■ **MATERIAL TO PROCESS**:
══════════

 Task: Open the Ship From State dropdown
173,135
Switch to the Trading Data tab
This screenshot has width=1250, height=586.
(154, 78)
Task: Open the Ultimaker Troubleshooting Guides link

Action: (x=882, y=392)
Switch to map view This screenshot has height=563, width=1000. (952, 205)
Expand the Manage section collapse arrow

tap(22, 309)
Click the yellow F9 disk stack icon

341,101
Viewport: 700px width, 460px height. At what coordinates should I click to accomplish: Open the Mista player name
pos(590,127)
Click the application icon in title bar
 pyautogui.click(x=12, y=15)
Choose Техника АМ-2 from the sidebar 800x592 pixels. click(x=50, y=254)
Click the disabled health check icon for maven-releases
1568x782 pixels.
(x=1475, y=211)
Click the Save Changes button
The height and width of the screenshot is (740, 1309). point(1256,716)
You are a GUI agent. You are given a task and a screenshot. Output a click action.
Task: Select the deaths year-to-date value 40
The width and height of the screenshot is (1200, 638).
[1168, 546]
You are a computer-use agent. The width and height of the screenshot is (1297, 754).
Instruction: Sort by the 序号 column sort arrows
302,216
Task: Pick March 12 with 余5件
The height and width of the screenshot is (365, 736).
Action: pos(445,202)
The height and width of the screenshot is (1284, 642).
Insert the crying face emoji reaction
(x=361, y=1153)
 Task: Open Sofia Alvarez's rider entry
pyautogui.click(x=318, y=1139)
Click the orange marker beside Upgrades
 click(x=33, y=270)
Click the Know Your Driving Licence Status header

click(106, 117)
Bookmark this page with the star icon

══════════

■ **WORK REQUIRED**: Every line in the data above that includes the word "agent" should be copied.

■ **THE COMPLETED TASK**:
You are a GUI agent. You are given a task and a screenshot. Output a click action.
You are a computer-use agent. The width and height of the screenshot is (1297, 754).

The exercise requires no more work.